▶ _What to produce_: Among the entries below, one line contains "The image size is (800, 600)." and another contains "The width and height of the screenshot is (1711, 470).". Transcribe those two lines and every line between them, exactly.

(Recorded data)
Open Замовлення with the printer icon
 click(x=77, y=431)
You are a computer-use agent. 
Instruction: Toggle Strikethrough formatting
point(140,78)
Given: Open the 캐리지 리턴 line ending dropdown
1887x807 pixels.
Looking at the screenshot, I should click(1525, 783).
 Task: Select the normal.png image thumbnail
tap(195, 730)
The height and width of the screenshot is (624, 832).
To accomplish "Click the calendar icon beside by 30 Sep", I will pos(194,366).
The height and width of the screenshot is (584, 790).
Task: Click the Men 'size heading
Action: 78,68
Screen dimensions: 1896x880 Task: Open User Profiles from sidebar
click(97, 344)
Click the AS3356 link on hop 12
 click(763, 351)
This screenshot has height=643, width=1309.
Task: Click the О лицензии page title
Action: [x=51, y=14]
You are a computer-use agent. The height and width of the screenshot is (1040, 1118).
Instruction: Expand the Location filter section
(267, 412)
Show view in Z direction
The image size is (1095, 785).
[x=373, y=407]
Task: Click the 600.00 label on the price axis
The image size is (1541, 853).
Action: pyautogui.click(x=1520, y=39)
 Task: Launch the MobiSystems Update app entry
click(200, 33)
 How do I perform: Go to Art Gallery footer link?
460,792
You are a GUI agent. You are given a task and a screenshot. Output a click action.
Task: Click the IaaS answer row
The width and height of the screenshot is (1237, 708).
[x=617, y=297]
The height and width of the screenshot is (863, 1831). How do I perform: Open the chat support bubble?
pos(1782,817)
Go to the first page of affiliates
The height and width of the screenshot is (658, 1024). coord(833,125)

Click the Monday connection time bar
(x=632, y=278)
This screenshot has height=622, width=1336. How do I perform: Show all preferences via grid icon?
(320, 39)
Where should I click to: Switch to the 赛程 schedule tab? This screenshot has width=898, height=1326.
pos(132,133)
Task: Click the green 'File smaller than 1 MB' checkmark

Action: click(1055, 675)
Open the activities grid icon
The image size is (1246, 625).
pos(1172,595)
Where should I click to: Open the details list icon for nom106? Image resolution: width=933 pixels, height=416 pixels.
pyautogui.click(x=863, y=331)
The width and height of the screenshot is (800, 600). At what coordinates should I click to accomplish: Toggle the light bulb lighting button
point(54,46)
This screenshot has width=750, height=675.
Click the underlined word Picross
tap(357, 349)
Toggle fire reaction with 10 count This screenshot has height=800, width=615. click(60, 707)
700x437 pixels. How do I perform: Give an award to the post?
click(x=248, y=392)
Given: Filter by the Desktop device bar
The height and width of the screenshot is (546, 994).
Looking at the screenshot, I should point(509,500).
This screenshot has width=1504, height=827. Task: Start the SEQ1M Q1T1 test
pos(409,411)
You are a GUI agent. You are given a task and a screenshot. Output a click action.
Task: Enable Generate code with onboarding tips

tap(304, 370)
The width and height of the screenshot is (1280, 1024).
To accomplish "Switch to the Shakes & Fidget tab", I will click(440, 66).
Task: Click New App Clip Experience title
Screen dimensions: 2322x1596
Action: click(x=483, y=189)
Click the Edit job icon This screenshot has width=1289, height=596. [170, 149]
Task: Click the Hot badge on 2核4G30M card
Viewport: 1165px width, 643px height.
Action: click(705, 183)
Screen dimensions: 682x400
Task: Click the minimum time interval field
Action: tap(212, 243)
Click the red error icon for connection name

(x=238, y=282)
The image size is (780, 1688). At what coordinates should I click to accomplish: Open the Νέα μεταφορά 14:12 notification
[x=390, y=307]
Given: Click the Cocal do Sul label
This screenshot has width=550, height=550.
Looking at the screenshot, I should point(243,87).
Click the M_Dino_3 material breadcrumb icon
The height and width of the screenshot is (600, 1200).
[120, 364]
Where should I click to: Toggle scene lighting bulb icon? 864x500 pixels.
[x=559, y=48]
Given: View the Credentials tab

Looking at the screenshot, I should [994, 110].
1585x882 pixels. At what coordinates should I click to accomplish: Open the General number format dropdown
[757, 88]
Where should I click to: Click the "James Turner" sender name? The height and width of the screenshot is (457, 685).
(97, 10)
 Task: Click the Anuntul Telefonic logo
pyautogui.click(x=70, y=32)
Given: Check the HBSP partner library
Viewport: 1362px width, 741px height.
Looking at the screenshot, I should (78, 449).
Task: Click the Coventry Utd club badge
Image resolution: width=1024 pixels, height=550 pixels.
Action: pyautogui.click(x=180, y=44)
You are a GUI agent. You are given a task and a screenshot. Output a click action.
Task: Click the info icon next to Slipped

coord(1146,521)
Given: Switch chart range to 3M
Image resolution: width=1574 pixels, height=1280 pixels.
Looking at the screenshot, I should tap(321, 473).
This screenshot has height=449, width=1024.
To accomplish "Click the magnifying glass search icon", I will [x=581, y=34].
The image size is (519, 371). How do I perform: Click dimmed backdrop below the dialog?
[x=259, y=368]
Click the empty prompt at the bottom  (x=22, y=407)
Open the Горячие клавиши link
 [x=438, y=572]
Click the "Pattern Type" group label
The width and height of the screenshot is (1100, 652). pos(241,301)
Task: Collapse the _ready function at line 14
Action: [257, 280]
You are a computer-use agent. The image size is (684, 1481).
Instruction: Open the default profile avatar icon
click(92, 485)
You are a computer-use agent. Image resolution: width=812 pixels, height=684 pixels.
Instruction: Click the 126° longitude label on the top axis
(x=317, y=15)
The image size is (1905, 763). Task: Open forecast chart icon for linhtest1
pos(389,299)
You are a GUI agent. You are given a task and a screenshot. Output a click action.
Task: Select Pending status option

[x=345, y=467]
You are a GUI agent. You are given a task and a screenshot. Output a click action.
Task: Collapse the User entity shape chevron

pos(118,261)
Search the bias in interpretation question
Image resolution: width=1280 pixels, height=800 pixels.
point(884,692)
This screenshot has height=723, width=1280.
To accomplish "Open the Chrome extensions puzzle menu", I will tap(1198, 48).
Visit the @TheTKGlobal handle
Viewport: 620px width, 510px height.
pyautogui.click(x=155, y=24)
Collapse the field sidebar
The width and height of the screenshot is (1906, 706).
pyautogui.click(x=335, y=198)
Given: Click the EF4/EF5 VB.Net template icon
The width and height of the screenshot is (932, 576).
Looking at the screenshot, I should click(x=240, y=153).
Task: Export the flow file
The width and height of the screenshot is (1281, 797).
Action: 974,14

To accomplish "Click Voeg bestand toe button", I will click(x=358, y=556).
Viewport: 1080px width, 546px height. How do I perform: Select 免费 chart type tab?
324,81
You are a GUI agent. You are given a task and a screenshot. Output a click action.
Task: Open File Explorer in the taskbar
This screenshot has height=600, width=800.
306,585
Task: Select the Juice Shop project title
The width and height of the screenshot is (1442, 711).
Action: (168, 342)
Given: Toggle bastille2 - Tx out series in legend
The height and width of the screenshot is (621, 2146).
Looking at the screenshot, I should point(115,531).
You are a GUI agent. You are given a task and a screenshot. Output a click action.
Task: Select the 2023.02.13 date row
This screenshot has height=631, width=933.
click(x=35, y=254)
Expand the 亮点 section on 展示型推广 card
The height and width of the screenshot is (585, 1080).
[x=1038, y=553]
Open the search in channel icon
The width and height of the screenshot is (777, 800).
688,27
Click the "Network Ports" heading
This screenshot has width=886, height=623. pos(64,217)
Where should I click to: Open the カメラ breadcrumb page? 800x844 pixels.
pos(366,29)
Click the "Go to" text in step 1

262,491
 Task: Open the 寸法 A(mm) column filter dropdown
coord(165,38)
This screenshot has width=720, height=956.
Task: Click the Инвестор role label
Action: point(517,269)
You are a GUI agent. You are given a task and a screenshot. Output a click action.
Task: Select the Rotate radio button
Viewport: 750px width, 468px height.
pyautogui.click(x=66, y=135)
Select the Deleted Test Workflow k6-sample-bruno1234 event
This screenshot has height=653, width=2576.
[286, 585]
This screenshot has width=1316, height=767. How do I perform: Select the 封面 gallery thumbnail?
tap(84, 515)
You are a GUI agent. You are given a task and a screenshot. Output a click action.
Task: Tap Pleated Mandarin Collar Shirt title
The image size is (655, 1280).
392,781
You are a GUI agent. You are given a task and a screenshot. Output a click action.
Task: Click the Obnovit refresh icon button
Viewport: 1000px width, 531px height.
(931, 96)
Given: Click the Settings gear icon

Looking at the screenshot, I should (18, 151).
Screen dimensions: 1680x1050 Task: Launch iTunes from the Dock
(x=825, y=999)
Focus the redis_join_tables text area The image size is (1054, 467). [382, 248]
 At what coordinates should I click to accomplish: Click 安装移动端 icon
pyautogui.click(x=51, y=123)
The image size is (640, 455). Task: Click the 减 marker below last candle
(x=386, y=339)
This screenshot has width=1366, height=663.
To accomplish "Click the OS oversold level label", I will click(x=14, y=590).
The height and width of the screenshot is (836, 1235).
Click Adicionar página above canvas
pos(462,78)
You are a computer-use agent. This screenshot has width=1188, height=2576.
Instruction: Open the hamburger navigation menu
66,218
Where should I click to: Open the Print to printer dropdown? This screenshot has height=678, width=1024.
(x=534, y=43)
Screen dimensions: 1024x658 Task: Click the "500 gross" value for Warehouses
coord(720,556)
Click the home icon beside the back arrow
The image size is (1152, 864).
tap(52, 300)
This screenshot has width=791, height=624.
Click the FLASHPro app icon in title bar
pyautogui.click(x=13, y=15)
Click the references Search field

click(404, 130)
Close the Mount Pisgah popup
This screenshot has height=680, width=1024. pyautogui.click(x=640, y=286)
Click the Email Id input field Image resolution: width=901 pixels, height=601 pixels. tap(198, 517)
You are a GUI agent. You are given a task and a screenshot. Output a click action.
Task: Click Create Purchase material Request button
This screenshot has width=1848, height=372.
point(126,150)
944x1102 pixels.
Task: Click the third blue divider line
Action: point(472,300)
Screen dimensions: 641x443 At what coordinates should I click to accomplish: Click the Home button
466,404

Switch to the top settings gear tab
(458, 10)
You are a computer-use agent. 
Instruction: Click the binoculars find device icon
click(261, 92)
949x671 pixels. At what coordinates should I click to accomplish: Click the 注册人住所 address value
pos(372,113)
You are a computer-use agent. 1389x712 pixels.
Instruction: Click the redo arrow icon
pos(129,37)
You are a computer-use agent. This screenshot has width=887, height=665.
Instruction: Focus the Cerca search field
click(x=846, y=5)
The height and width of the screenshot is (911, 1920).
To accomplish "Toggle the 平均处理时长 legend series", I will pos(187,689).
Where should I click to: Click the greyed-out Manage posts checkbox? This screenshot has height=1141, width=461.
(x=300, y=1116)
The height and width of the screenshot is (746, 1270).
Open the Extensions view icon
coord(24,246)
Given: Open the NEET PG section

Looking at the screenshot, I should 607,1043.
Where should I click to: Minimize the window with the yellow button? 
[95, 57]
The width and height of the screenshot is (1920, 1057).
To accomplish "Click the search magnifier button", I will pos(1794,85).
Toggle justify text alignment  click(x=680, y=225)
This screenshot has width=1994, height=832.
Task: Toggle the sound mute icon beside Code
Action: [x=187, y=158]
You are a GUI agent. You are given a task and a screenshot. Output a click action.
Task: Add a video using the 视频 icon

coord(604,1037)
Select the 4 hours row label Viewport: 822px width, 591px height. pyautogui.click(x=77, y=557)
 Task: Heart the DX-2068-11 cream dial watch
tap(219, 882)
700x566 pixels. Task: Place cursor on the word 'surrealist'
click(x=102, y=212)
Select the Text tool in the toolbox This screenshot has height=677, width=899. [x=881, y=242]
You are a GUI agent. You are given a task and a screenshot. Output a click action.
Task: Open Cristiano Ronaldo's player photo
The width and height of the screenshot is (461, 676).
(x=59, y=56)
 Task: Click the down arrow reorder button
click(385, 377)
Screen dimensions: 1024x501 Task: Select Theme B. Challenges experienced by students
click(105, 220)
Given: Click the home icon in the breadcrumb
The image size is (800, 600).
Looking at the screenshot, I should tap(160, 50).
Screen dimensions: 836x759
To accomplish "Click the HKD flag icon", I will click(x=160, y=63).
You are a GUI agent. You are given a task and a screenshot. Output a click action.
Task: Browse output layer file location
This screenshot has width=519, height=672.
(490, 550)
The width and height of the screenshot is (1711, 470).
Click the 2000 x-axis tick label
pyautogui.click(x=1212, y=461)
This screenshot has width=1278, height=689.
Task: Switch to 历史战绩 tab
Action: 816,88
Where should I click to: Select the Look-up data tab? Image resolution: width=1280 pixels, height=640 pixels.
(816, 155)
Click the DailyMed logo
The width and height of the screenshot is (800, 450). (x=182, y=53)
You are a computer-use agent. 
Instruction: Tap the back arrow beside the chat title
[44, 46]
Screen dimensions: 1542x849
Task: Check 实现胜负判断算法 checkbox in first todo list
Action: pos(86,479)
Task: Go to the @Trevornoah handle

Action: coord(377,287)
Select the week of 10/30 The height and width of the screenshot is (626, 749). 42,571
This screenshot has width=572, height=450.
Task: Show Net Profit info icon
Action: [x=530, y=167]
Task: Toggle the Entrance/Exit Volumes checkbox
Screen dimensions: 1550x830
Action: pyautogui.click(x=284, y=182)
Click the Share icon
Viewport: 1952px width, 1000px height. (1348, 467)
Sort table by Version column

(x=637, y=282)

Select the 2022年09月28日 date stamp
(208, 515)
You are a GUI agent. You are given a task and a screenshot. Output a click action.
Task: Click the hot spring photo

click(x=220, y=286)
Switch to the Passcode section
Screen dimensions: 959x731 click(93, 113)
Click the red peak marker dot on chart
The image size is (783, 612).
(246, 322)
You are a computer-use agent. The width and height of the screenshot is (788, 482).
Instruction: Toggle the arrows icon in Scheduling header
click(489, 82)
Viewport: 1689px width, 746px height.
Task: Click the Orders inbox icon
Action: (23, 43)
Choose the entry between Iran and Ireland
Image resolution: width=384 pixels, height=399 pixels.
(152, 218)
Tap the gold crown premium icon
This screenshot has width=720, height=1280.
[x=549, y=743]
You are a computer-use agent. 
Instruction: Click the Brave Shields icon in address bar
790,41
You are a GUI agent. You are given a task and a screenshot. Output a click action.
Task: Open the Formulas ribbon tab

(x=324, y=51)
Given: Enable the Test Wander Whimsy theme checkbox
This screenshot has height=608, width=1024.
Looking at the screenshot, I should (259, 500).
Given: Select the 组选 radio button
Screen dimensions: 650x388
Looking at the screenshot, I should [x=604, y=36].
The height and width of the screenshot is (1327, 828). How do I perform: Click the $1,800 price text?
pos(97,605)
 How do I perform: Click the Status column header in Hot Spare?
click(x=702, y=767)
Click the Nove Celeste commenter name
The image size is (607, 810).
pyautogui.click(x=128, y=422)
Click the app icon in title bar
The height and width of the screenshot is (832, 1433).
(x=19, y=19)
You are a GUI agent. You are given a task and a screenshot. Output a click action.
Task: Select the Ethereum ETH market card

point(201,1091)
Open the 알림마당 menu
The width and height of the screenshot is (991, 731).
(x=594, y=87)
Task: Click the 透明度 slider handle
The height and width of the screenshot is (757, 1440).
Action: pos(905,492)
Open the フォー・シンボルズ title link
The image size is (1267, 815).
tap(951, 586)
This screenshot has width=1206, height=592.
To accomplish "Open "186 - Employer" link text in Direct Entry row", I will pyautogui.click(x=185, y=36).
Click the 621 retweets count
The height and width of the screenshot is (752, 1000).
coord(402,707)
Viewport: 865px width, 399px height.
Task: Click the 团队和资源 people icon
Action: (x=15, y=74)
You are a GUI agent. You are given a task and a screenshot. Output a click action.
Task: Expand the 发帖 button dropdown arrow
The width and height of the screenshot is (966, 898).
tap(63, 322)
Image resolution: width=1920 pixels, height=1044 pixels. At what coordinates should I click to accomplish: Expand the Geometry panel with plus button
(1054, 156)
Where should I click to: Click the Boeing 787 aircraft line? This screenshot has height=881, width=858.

▶ _Exercise output_:
The image size is (800, 600).
Looking at the screenshot, I should tap(160, 50).
Screen dimensions: 836x759
To accomplish "Click the HKD flag icon", I will click(x=160, y=63).
You are a GUI agent. You are given a task and a screenshot. Output a click action.
Task: Browse output layer file location
This screenshot has width=519, height=672.
(490, 550)
The width and height of the screenshot is (1711, 470).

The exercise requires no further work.